Perush Rashi: This is my favorite line in the bill. Since there is no government agency that supervises such bodies, the authors decided to “create” one by interpreting the Registrar of Political Parties to include the human rights NGOS. It reminds me of Firesign Theater’s famous, “Department of Redundancy Department.” Except that here there is no redundancy – there is an expansion to brand the human rights NGOS as political parties.
The supported entity shall file an annual balance sheet and financial statement of its income and expenditures as a supported entity in each fiscal year. The statement shall include full particulars according to the list appearing in Section 36 of the Amutot Law, and in the Second Addendum thereto. The supported entity shall file an annual verbatim report which will include details of the matters enumerated in the Third Addendum to the Amutot Law.
Perush Rashi: Here is where we really get to the Department of Redundancy Department. The NGOS already file an annual balance sheet, etc. with the agency governing Amutot. So what is the purpose of this filing? Harassment.
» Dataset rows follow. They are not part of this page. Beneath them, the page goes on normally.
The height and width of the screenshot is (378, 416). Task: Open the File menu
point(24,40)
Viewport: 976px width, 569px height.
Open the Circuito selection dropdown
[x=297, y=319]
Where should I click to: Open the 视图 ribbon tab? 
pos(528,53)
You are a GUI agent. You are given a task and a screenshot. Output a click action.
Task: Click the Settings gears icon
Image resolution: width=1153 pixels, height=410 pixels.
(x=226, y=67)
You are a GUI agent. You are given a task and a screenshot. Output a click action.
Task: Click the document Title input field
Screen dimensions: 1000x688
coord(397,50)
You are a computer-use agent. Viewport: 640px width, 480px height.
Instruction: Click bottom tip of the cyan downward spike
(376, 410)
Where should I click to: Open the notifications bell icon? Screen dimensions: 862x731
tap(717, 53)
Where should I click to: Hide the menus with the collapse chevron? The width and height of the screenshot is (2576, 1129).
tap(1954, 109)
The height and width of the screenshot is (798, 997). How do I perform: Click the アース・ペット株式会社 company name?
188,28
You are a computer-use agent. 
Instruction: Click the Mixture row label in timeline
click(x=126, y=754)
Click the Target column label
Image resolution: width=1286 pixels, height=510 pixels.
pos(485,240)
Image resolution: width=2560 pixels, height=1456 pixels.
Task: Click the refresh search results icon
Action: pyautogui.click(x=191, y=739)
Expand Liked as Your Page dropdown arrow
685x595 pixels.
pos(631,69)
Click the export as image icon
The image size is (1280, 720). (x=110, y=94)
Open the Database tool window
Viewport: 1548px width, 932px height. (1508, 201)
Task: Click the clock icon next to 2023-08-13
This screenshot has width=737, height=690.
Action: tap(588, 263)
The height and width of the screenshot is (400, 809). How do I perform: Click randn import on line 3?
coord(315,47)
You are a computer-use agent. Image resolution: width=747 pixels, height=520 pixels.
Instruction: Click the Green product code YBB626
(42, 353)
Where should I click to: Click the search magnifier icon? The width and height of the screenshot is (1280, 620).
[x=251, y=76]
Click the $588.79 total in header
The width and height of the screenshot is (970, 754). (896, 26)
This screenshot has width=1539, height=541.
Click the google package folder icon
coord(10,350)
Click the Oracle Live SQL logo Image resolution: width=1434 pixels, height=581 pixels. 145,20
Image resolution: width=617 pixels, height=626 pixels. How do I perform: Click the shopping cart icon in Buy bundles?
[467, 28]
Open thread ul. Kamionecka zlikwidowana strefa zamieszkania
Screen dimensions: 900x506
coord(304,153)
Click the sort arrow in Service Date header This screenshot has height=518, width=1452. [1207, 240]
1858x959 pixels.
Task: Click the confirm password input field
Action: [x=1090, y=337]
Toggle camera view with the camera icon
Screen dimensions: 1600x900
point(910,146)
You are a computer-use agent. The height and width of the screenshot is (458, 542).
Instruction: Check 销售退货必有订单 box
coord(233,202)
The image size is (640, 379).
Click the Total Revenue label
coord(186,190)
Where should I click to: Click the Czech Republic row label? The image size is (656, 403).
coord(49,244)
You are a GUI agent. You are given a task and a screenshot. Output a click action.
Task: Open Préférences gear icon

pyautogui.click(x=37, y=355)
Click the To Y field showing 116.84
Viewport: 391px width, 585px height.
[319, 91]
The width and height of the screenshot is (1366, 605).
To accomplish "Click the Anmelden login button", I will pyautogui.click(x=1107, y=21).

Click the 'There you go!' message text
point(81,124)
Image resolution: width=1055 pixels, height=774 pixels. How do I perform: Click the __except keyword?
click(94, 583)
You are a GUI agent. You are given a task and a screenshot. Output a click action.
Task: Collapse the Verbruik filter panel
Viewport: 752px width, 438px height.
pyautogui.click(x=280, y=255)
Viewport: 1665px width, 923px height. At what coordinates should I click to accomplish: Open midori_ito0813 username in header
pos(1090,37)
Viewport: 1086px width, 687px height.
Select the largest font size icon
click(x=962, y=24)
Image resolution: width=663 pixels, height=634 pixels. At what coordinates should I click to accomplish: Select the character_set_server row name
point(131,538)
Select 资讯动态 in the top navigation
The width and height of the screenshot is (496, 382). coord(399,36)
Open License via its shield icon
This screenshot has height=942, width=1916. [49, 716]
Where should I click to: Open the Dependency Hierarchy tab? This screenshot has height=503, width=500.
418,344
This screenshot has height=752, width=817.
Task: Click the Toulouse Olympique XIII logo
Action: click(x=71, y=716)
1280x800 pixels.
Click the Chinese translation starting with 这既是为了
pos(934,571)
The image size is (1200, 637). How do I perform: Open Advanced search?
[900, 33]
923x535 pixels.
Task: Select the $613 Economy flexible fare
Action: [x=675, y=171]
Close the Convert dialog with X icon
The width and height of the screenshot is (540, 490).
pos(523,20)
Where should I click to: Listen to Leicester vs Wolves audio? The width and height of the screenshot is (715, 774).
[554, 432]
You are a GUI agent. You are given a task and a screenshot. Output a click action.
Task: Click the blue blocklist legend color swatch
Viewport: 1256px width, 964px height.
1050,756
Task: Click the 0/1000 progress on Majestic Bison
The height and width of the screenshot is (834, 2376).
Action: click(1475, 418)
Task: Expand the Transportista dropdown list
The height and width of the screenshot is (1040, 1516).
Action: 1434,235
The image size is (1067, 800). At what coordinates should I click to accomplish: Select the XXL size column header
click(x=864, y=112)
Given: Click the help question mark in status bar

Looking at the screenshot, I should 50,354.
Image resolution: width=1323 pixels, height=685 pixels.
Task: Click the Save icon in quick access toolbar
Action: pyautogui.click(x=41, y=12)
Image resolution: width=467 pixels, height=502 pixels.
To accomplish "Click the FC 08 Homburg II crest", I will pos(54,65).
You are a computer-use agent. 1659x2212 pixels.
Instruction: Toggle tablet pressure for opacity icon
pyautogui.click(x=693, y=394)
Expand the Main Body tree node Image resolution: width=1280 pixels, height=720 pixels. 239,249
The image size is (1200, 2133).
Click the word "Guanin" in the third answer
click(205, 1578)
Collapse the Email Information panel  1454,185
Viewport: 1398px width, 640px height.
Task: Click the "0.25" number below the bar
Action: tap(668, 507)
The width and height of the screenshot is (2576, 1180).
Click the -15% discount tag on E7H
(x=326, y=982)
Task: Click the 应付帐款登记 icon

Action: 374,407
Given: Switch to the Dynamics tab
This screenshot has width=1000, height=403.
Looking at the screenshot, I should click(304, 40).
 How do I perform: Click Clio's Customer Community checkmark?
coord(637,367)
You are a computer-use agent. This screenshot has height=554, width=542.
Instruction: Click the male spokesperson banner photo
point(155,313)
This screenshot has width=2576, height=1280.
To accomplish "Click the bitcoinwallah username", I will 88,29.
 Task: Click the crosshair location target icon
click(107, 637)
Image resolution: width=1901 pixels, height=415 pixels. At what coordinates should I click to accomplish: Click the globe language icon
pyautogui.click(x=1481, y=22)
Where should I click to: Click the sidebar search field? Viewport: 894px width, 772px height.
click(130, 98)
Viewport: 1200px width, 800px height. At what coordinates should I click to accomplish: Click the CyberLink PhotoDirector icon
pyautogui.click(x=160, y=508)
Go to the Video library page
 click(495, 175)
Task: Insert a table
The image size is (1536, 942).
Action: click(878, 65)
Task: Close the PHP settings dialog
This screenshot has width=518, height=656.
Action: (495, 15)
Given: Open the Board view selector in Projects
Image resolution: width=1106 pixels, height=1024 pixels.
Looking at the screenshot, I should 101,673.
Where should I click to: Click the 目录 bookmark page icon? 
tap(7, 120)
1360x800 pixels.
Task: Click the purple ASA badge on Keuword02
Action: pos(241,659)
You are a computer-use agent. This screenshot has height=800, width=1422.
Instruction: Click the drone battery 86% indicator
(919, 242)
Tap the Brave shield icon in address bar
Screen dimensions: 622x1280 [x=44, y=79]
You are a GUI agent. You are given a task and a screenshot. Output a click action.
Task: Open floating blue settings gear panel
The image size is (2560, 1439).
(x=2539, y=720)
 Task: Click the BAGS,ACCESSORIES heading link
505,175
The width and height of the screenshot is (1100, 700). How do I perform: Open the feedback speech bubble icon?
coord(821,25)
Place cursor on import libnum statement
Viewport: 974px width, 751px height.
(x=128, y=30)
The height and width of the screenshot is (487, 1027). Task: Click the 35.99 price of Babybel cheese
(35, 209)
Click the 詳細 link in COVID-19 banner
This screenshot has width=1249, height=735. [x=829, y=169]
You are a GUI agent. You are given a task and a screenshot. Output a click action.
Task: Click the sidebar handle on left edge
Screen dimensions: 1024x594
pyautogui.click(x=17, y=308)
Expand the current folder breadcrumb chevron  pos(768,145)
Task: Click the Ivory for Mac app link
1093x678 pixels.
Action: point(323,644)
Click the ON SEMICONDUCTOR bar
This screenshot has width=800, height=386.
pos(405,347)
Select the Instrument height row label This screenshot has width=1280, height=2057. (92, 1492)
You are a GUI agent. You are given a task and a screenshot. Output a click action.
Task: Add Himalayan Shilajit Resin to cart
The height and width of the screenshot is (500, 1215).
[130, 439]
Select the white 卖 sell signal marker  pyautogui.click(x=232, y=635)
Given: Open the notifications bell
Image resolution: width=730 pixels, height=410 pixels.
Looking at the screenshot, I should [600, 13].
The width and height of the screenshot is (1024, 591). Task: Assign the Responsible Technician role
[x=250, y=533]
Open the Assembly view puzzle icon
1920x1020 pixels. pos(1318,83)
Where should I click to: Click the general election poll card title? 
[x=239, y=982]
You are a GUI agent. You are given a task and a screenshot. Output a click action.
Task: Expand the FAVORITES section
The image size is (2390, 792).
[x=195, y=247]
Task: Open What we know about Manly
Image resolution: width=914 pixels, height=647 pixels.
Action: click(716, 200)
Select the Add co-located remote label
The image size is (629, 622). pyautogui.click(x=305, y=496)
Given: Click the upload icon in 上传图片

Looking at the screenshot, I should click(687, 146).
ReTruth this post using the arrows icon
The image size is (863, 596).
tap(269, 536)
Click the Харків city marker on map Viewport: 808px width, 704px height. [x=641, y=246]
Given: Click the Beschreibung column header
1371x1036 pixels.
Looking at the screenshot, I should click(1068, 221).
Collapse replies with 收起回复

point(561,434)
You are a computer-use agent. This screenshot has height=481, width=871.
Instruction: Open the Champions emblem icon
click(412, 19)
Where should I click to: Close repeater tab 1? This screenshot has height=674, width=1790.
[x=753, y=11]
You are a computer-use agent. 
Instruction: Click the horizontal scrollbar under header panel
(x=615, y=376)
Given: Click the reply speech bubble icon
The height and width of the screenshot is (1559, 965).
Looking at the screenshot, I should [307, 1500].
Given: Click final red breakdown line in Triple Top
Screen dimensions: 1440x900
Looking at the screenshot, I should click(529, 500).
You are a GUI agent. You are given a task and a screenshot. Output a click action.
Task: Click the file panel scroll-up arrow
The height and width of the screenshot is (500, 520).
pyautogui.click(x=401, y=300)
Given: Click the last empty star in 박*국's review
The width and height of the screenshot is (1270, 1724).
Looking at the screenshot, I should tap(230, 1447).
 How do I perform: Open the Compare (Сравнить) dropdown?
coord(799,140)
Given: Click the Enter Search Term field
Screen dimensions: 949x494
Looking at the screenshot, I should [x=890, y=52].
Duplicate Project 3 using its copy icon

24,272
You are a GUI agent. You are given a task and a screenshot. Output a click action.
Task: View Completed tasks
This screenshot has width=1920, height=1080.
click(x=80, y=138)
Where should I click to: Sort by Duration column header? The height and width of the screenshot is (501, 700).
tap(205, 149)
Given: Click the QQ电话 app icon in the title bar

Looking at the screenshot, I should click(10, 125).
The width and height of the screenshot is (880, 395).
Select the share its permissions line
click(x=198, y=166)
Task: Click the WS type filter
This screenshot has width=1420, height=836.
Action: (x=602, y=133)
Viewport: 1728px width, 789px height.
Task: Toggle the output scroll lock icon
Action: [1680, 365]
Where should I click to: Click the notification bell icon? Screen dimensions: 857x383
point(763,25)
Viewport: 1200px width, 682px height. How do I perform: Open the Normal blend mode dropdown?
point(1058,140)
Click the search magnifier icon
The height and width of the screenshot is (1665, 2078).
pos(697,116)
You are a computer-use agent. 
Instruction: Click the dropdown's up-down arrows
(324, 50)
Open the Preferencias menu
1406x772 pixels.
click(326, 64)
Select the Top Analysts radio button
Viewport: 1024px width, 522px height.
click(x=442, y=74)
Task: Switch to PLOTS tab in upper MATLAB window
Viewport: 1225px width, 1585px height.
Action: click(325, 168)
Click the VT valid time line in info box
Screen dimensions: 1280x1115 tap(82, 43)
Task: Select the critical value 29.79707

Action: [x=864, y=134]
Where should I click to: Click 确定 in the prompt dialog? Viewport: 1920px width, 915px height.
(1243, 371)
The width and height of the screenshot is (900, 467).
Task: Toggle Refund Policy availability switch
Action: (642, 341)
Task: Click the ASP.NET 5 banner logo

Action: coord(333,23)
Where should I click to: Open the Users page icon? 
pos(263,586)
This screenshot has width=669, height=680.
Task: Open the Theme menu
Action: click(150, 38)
The supported entity or one acting on its behalf will clearly note this status in every document, including electronic one, which relates to political activity. The supported entity or one acting on its behalf, when presenting orally in the framework of a discussion or meeting in which there is political activity, shall note its status at the outset if the subject of the discussion or meeting has an affinity to the aims for which the support was received.
Perush Rashi: Maybe next year the government will require all members of human rights NGOs to walk around with scarlet letters or yellow stars on their t-shirts.
A supported corporation shall not be considered a Public Institution as defined in Section 9(2) of the Income Tax Ordinance.
Perush Rashi: I.e., it will lose its former tax status, another form of harassment.
The recipient of financial support of a Foreign Political Entity in contravention of the provisions of Section 3, shall be sentenced to one year imprisonment or a fine, as stated in Section 61(a)(3) of the Penal Law, 5737-1977 or four times the value of the consideration that was received, whichever is higher. Delivery of an essentially false detail in a declaration according to Section 6 shall be punishable by three years imprisonment.
Perush Rashi: And while you’re out, don’t forget the pound of flesh.
Who says that Israel’s government doesn’t try to fit in with the other Middle East governments?